The Truth About Dorsal Preservation vs. Component Reduction: How I Choose the Right Approach
The Truth About Dorsal Preservation vs. Component Reduction: How I Choose the Right Approach
If you’ve researched rhinoplasty online, you’ve probably come across the terms dorsal preservation and component reduction. These are two different ways to address the nasal dorsum (the bridge of the nose), and both have become popular topics in the rhinoplasty community.
In my practice, I have done both. My preference is component reduction. For me, its more predictable and safe. I have largely moved away from preservation techniques.
In this article, I’ll break down what each technique actually means, how they differ, the pros and cons of each, and how I decide which is most appropriate during rhinoplasty.
What is Dorsal Preservation Rhinoplasty?
Dorsal preservation (DP) is a technique where, instead of removing the dorsal hump and reconstructing the bridge, the surgeon pushes the dorsum down.
The goal:
to not “open the roof of the nose” and thus not need to reconstruct the roof.
How it works:
Rather than reducing the hump directly, DP involves:
complex bone cuts and septal cuts to release the nose and allow it to hinge down.

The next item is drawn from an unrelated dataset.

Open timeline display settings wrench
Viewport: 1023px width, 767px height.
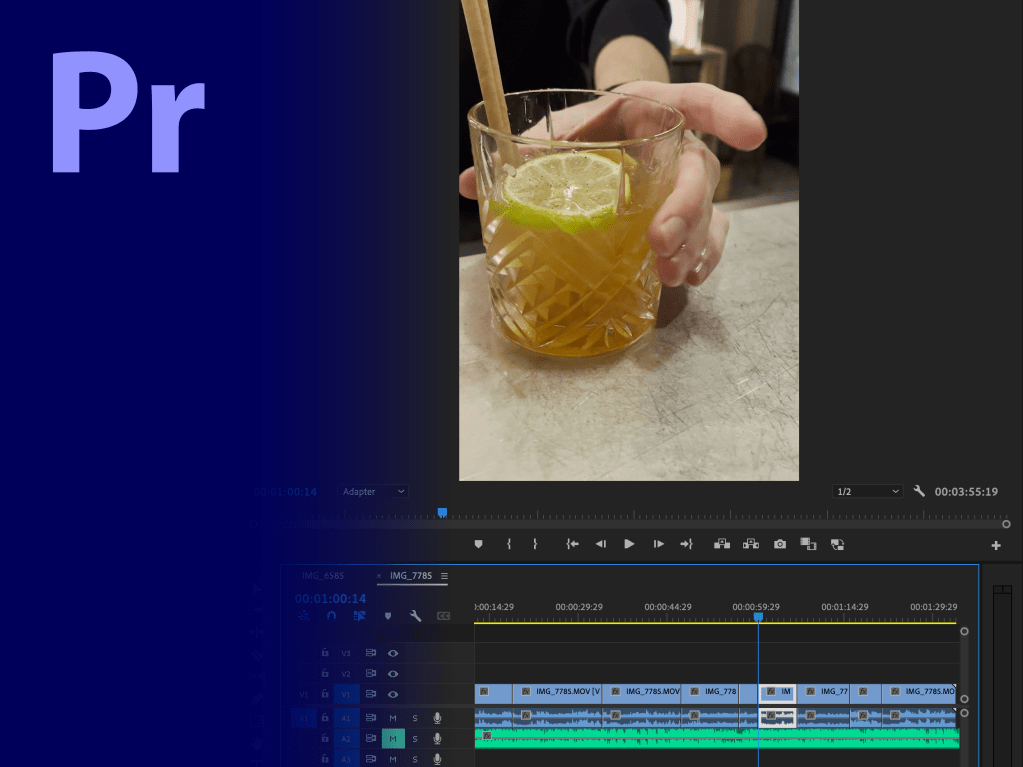tap(415, 616)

In my experience, I think noses look better with component hump reduction in my hands. It also avoids a residual hump or hump recurrence that can occur in dorsal preservaiton.

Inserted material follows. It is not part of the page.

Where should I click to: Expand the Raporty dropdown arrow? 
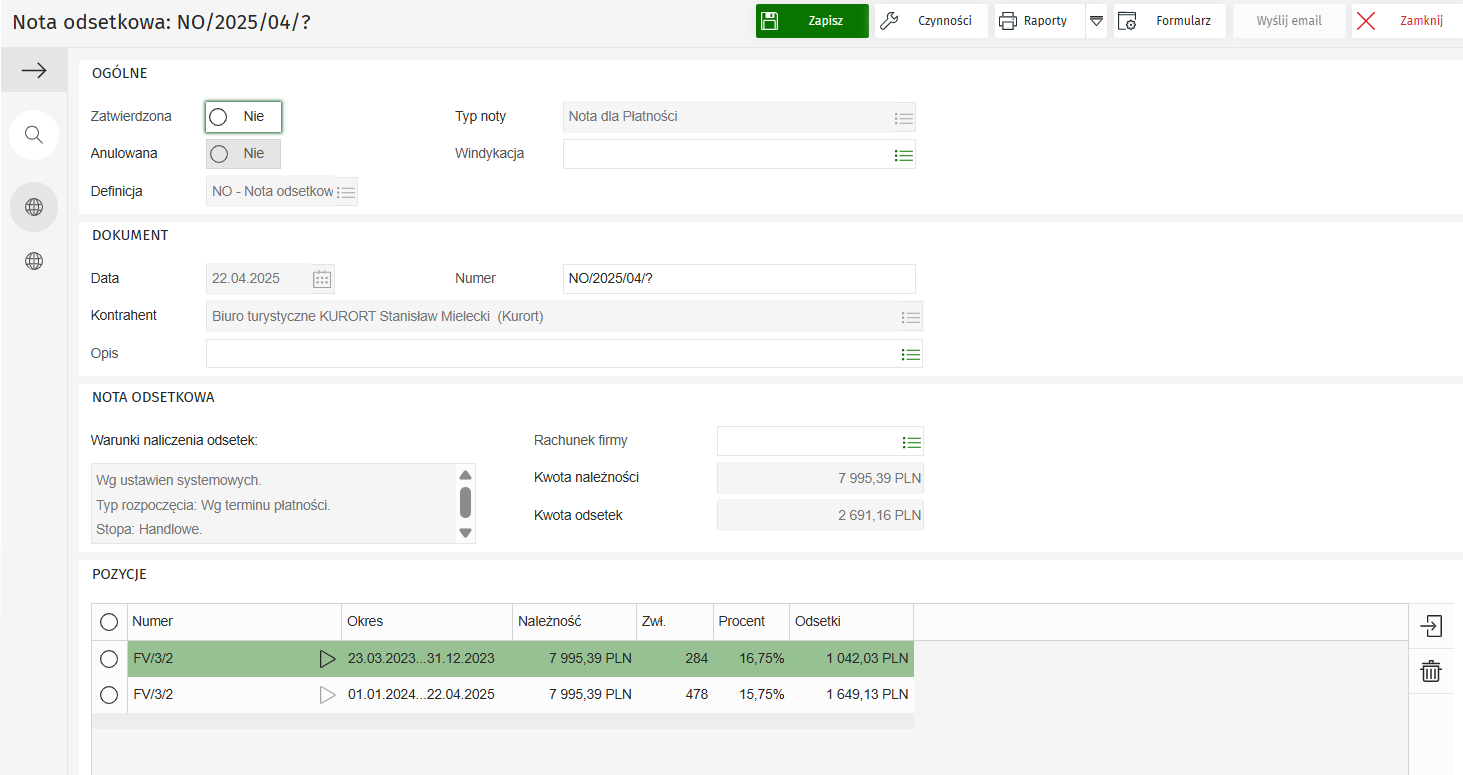coord(1096,21)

What is Component Reduction Rhinoplasty?
Component reduction is the more common, traditional structural approach where the dorsum lowered by hump removal. If the hump is big it needs to be supported again. If small it can simply be shaved.
This involves:
Refining bone with power tools or ultrasonic instrumentation
Adding spreader grafts or auto-spreader flaps when needed
and incrementally changing the profile for precision.
This approach gives the surgeon complete control over the shape, symmetry, and internal structure of the dorsum.

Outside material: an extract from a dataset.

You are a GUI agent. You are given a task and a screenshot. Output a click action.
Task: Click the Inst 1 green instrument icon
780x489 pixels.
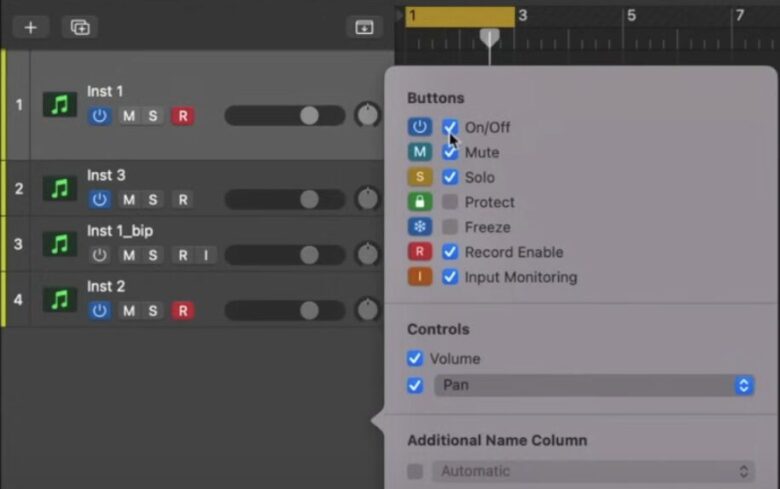pos(60,105)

Pros and Cons of Dorsal Preservation
Pros
no midvault reconstruction
Cons
Limited to very specific anatomy
Less precise control
Harder to correct crookedness or asymmetry
Not ideal in revision cases
Can produce unpredictable long-term changes if the anatomy isn’t ideal
recurrence of a hump
challenging revision if needed.
In my practice:
Most patients do best with component dorsal reduction (because it’s more precise, customizable, and stable).
If a patient is seeking dorsal preservation we can discuss if theyre a good candidate as I have done the full spectrum of DP.
Bottom Line
The goal is a beautiful nose that lasts forever and still works. I prefer component reduction over DP. DP I did for a full year and did hundred of patients. I learned important information during that time, but I know in my hands DP isnt the best choice.